* Ausgangstext *
——

Fantasy Filmfest 2021 Tag 7, Film 1: AFTER BLUE
Themen: Fantasy Filmf. 21, Film, TV & Presse, Neues |Frankreich 2021. Regie: Bertrand Mandico. Darsteller: Elina Löwensohn, Paula Luna, Vimala Pons, Agata Buzek
Offizielle Synopsis: Die Erde ist gestorben und die Menschheit hat mit dem Planeten After Blue ein neues Paradies gefunden. Der männlichen Bevölkerung ist die Atmosphäre dort allerdings weniger gut bekommen, sie ist inzwischen vollständig ausgelöscht. Im dank künstlicher Befruchtung trotzdem weiter prosperierenden Frauenstaat werden Verbrechen streng geahndet und alles Böse sofort im Keim erstickt. Als Außenseiterin Roxy einen folgenschweren Fehler begeht, muss sie sich zur Strafe gemeinsam mit ihrer armen Mutter zu den Minen aufmachen, ihre Sünde zu büßen. Ob polnische Kriminelle, Wesen mit einem dritten Auge anstelle der Vagina oder eine Schurkin, die Kate Bush heißt.
Kritik: Dies ist nun die vollständige Kritik und ersetzt den Platzhalter, den ich in Berlin einschieben musste, weil die Untertitel fehlten.

——

* Bereitgestelltes Material *

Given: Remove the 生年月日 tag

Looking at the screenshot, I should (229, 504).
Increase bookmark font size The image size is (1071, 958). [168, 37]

——

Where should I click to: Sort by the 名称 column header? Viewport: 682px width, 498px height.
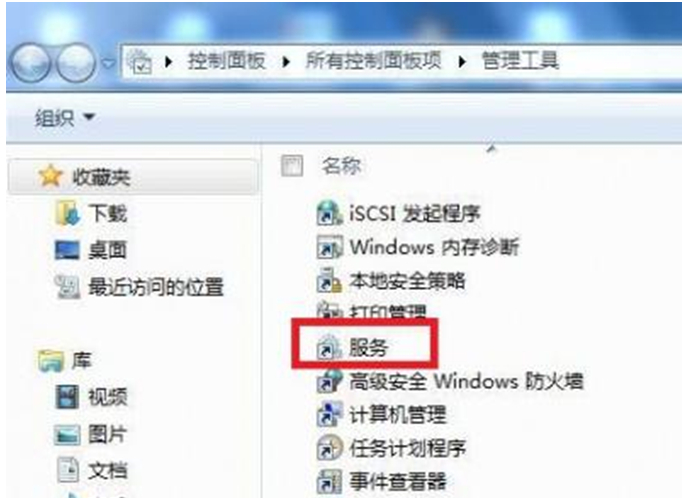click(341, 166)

——

* Ziel *
Wiederhole den Ausgangstext oben zum Film „After Blue“ vollständig und ohne jede Änderung.

* Ausgearbeitete Lösung *
Fantasy Filmfest 2021 Tag 7, Film 1: AFTER BLUE
Themen: Fantasy Filmf. 21, Film, TV & Presse, Neues |Frankreich 2021. Regie: Bertrand Mandico. Darsteller: Elina Löwensohn, Paula Luna, Vimala Pons, Agata Buzek
Offizielle Synopsis: Die Erde ist gestorben und die Menschheit hat mit dem Planeten After Blue ein neues Paradies gefunden. Der männlichen Bevölkerung ist die Atmosphäre dort allerdings weniger gut bekommen, sie ist inzwischen vollständig ausgelöscht. Im dank künstlicher Befruchtung trotzdem weiter prosperierenden Frauenstaat werden Verbrechen streng geahndet und alles Böse sofort im Keim erstickt. Als Außenseiterin Roxy einen folgenschweren Fehler begeht, muss sie sich zur Strafe gemeinsam mit ihrer armen Mutter zu den Minen aufmachen, ihre Sünde zu büßen. Ob polnische Kriminelle, Wesen mit einem dritten Auge anstelle der Vagina oder eine Schurkin, die Kate Bush heißt.
Kritik: Dies ist nun die vollständige Kritik und ersetzt den Platzhalter, den ich in Berlin einschieben musste, weil die Untertitel fehlten.